What to Do When Your Senior Role Becomes Unsustainable
For this episode, I pulled heavily from a Harvard Business Review article from January of this year. The hypothesis of the article is that recent advice for addressing executive burnout has been to “build greater resilience” – but the ability to adapt to adversity breaks down when adversity becomes the norm.
I couldn’t agree more.
The way I think of it is this: Your job is a marathon, with the occasional sprint required. In a marathon, you pace yourself, take care of yourself throughout, and take breaks when needed. After the marathon, you don’t start another one immediately – you take significant time off to heal and recoup what your body lost. In a sprint, you run full-out the entire time, but for a shorter distance.
I see far too many senior executives running extended sprints in their work. They become confused as to why they are experiencing burnout – is it their specific job? Is it the company they work for? Is it the industry they are in? They lose all perspective.
Deloitte reports that nearly 70% of C-suite executives are seriously considering leaving their roles for the sake of their well-being. Gartner found that more than half expect to exit within 2 years, and over 25% are considering leaving within 6 months.
The Harvard Business Article states that what these burnout executives need is a Personal Retention Plan – a way to reset their daily actions so they can stay without suffering or sacrifice. A way to realign their role with their own strengths, purpose, and energy.
The work of creating such a plan should be conducted outside the walls of your current organization – because there are potential pitfalls from a) indicating that you are considering departing, and b) being seen as “weak” or “unable to handle the workload.” There is also concern that whoever you speak to at your organization about this might also be considering departure.

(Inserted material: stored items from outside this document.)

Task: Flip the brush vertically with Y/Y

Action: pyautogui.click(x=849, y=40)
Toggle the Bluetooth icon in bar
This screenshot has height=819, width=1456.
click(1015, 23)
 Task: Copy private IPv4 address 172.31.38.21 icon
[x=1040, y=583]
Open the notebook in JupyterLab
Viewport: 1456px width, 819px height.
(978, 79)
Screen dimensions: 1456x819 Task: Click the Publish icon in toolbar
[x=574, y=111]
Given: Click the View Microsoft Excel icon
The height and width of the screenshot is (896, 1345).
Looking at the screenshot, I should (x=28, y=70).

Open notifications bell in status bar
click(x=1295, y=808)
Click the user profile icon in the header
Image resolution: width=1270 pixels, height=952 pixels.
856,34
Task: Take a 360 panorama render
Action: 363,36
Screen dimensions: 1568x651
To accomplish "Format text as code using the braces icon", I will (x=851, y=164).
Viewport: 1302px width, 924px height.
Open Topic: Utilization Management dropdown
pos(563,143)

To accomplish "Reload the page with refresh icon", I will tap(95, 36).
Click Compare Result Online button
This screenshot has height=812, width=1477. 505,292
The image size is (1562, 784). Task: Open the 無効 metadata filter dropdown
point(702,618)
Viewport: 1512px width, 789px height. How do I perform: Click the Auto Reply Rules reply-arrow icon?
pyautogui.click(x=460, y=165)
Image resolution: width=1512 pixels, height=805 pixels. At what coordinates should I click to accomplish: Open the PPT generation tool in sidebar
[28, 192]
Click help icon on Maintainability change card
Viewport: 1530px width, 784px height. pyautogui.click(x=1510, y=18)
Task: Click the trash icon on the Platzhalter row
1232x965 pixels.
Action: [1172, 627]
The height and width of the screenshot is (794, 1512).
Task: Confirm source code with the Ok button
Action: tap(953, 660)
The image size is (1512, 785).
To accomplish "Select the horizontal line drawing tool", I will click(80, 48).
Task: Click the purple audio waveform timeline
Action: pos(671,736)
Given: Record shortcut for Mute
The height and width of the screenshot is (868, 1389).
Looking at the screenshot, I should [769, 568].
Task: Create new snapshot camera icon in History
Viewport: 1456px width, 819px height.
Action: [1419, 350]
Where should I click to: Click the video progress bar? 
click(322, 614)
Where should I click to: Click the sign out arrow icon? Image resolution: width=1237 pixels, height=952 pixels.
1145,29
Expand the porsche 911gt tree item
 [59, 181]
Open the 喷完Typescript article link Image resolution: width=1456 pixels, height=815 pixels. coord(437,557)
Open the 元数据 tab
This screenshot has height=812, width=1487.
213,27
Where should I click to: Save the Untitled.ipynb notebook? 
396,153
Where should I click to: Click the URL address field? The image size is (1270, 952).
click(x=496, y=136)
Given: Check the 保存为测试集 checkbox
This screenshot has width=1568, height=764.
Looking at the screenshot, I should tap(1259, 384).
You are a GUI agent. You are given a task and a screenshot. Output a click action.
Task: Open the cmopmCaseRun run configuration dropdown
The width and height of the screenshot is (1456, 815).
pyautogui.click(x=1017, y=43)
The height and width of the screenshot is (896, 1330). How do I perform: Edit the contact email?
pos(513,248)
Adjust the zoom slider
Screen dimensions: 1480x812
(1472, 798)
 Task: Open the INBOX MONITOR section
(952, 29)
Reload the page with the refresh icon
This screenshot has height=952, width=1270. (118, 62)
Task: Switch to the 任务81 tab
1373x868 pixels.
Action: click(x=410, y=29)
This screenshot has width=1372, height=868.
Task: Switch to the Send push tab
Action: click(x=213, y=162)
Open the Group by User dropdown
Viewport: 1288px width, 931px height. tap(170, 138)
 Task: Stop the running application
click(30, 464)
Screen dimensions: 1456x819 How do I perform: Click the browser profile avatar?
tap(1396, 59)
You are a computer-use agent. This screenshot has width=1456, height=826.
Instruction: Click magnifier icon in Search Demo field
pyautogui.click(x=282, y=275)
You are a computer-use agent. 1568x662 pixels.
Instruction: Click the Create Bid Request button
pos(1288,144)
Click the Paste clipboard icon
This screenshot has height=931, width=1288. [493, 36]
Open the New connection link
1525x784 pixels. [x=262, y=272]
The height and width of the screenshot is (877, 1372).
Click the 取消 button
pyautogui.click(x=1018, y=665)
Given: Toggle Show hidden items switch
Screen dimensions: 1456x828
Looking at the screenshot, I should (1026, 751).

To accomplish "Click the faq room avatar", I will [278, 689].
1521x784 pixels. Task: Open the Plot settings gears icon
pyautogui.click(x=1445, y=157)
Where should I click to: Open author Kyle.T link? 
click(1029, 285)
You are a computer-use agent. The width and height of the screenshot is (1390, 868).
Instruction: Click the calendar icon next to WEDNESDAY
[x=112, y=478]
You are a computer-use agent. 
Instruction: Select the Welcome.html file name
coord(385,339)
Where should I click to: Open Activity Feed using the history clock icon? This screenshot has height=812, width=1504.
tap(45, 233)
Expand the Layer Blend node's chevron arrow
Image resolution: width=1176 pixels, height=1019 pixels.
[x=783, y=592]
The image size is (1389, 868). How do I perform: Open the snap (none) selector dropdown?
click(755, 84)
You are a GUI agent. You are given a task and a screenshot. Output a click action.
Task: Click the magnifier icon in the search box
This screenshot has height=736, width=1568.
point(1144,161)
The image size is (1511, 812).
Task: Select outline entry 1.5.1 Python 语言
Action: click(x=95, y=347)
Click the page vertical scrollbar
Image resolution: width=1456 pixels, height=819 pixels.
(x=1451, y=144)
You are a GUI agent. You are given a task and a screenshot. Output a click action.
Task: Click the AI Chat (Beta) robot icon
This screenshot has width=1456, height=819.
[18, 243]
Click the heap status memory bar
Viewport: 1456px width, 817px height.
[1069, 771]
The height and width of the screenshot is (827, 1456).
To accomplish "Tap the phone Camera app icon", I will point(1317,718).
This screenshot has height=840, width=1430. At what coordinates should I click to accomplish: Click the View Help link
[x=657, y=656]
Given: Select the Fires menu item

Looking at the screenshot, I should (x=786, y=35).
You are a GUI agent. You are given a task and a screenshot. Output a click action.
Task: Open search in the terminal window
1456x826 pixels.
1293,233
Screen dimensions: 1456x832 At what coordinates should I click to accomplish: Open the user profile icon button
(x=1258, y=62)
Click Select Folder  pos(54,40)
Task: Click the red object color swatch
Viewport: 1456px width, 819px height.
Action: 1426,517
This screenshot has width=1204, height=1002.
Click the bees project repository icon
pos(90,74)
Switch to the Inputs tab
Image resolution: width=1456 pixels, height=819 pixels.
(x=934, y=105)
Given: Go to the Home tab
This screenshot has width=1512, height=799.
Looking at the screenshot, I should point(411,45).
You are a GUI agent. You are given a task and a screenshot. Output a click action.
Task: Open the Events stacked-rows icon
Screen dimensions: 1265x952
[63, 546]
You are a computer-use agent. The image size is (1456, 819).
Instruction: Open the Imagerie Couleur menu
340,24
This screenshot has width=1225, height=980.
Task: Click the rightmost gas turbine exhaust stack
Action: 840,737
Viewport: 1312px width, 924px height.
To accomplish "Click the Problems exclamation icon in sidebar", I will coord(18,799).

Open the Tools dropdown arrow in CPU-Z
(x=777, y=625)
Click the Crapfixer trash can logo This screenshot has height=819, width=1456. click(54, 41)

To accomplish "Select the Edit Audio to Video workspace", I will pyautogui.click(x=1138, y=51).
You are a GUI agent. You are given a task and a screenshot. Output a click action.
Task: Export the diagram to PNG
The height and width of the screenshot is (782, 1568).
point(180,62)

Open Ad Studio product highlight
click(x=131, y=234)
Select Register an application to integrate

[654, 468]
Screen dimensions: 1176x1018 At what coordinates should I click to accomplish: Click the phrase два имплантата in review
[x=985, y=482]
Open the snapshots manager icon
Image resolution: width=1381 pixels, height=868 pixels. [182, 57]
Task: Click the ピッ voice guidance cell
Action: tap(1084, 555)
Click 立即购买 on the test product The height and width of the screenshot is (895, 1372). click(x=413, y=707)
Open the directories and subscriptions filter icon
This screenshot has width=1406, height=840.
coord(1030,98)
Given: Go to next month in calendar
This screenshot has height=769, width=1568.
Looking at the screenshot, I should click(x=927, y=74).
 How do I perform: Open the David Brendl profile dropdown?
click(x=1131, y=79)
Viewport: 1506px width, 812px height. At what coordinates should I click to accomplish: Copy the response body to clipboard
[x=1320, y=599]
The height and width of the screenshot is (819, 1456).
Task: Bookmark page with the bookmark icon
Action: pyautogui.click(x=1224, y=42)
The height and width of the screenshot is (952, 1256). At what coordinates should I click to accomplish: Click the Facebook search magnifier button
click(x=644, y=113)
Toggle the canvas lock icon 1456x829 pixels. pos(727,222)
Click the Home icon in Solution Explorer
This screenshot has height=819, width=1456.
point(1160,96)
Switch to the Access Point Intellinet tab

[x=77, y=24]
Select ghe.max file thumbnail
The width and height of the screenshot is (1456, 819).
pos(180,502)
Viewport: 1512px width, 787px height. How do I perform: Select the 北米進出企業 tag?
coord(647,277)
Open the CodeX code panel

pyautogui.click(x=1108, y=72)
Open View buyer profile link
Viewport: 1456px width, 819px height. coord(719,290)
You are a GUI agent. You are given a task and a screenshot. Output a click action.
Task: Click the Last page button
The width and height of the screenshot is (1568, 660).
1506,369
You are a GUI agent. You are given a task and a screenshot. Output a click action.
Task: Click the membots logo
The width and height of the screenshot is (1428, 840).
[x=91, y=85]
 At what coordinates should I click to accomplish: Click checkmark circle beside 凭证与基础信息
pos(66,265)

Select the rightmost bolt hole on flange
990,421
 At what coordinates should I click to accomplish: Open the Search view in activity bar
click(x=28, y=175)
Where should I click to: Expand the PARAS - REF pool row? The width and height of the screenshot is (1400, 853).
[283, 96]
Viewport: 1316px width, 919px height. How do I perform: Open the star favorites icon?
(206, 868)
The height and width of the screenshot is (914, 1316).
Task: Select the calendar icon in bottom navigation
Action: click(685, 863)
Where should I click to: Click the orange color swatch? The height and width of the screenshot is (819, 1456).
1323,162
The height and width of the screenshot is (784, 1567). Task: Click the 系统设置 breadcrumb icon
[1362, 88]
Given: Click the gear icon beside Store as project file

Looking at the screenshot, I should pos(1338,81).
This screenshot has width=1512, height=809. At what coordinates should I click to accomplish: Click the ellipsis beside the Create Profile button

To be clear, you may choose to share your completed plan with key stakeholders, peers, or those you lead – but its main purpose is to reset your priorities and only needs to be seen by you.
Step 1 – Understand what your role really requires.
The following questions help you to identify any mismatches between what your role demands and what a human being can sustainably supply. After all, your job description may have been created in a different era.
Here are some excellent questions:
What is the most important problem my role must solve consistently? (What is my biggest priority?)
Why does that problem matter and to whom?
If I rebuilt this role from scratch, what would the work look like?
Where is the work overengineered? (Processes, meetings, or decision-making workflows that have become unnecessarily complex, bureaucratic, or “heavy” for the value they actually produce)
Ask yourself, "Does this actually need my eyes, or are we just following a legacy workflow that no longer serves us?"
Move toward "good enough" or "minimum viable documentation" to reclaim hours of your week.
Identify where "collaboration" has turned into "over-processing" and cutting the guest list or the frequency of those syncs.
Where is it undervalued or under-resourced? (This is a major driver of unsustainability because you are likely over-compensating for those gaps with your time, energy, and stress – does this need a change in “value perception” or do you need to exit?
Quantify how many hours of "Level 10" leadership time are being spent on "Level 6" tactical execution.
Use this data to build a business case for a new hire or a third-party vendor. It’s no longer "I'm tired;" it's "We are misallocating expensive leadership capital on $50/hour tasks."
If the organization doesn’t value it, give yourself permission to produce the “Minimum Viable Product” for that task.
Don’t consistently contribute your weekends and evenings – allow the lack of resources to become visible to the CEO, Board, or your direct boss.
If you are under-resourced in an area you personally find draining, find someone else to take on those responsibilities who will actually enjoy them.
This type of evaluation is also important if you are considering seeking a promotion to the next level—you may be looking at the incumbent and thinking you don’t want that lifestyle. The truth is, you don’t have to accept the status quo, and if your employer insists that you do it “just like John has,” it’s probably time to look elsewhere.
Step 2 – Conduct an internal inventory.
Now it’s time to identify what you require. Here are some questions to get at your key drivers:
On a scale of 1–10, how much do I personally care about the core problem this role solves?
How am I uniquely positioned to solve it?
What energizes me in my work?
What drains me consistently?
Where is my “superpower space”—the work I do at my highest value and best use? What percentage of time am I currently spending in that space?
These questions help you think about the intersection of your work and life to see where your strengths and values align or conflict.
Step 3 – Document your next steps.
Here are prompts to journal about:
What matters most to me is…
What I want to keep the same about my role is…
What I need to let go of is…
The relationships I need to reset are…
The expectations I need to reset are…
The person I need to be to make this work is…
Here again is the three-step process for creating a Personal Retention Plan:
Step 1 – Understand what your role really requires. (Question the assumptions)
Step 2 – Conduct an internal inventory. (Tell yourself the truth)
Step 3 – Document your next steps. (Create a plan of action)
Often, you may find that small changes are all that are needed for a big difference. And depending on what shifts are needed, you may not even need to communicate anything to anyone; just begin implementing the changes.